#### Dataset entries
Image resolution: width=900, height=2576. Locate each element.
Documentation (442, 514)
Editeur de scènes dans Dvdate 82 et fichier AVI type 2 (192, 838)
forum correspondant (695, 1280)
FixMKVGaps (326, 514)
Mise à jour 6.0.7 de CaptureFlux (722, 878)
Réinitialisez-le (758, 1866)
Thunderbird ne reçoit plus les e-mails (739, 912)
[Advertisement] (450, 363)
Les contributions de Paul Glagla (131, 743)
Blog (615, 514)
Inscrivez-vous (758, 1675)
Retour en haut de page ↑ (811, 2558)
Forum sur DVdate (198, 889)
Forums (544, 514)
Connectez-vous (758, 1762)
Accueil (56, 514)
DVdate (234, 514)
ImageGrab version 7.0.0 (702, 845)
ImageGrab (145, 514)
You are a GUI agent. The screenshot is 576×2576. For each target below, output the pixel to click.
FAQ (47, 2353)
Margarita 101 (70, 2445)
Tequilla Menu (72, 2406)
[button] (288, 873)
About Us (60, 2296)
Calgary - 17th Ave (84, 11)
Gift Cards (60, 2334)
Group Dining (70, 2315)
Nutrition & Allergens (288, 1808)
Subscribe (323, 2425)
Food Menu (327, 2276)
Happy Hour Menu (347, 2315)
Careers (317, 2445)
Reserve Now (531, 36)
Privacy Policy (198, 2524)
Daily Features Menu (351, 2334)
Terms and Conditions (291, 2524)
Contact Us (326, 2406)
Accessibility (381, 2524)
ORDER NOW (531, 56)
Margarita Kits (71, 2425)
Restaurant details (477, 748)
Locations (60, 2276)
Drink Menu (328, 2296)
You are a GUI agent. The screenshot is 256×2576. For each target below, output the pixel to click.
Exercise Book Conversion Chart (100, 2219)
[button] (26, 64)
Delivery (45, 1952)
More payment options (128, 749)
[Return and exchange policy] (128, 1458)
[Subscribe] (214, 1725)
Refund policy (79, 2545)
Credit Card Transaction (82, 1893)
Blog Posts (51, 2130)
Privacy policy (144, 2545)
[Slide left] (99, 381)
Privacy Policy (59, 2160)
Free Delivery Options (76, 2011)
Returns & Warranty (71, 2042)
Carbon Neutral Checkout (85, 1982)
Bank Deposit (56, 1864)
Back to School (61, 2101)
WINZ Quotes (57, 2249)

#### WHAT YOU ARE ASKED TO DO
Where the line containing "[button] (288, 873)" appears in the records above, begin there and print every line through the last, exactly and with nothing else.

#### ANSWER TO THE EXERCISE
[button] (288, 873)
About Us (60, 2296)
Calgary - 17th Ave (84, 11)
Gift Cards (60, 2334)
Group Dining (70, 2315)
Nutrition & Allergens (288, 1808)
Subscribe (323, 2425)
Food Menu (327, 2276)
Happy Hour Menu (347, 2315)
Careers (317, 2445)
Reserve Now (531, 36)
Privacy Policy (198, 2524)
Daily Features Menu (351, 2334)
Terms and Conditions (291, 2524)
Contact Us (326, 2406)
Accessibility (381, 2524)
ORDER NOW (531, 56)
Margarita Kits (71, 2425)
Restaurant details (477, 748)
Locations (60, 2276)
Drink Menu (328, 2296)
You are a GUI agent. The screenshot is 256×2576. For each target below, output the pixel to click.
Exercise Book Conversion Chart (100, 2219)
[button] (26, 64)
Delivery (45, 1952)
More payment options (128, 749)
[Return and exchange policy] (128, 1458)
[Subscribe] (214, 1725)
Refund policy (79, 2545)
Credit Card Transaction (82, 1893)
Blog Posts (51, 2130)
Privacy policy (144, 2545)
[Slide left] (99, 381)
Privacy Policy (59, 2160)
Free Delivery Options (76, 2011)
Returns & Warranty (71, 2042)
Carbon Neutral Checkout (85, 1982)
Bank Deposit (56, 1864)
Back to School (61, 2101)
WINZ Quotes (57, 2249)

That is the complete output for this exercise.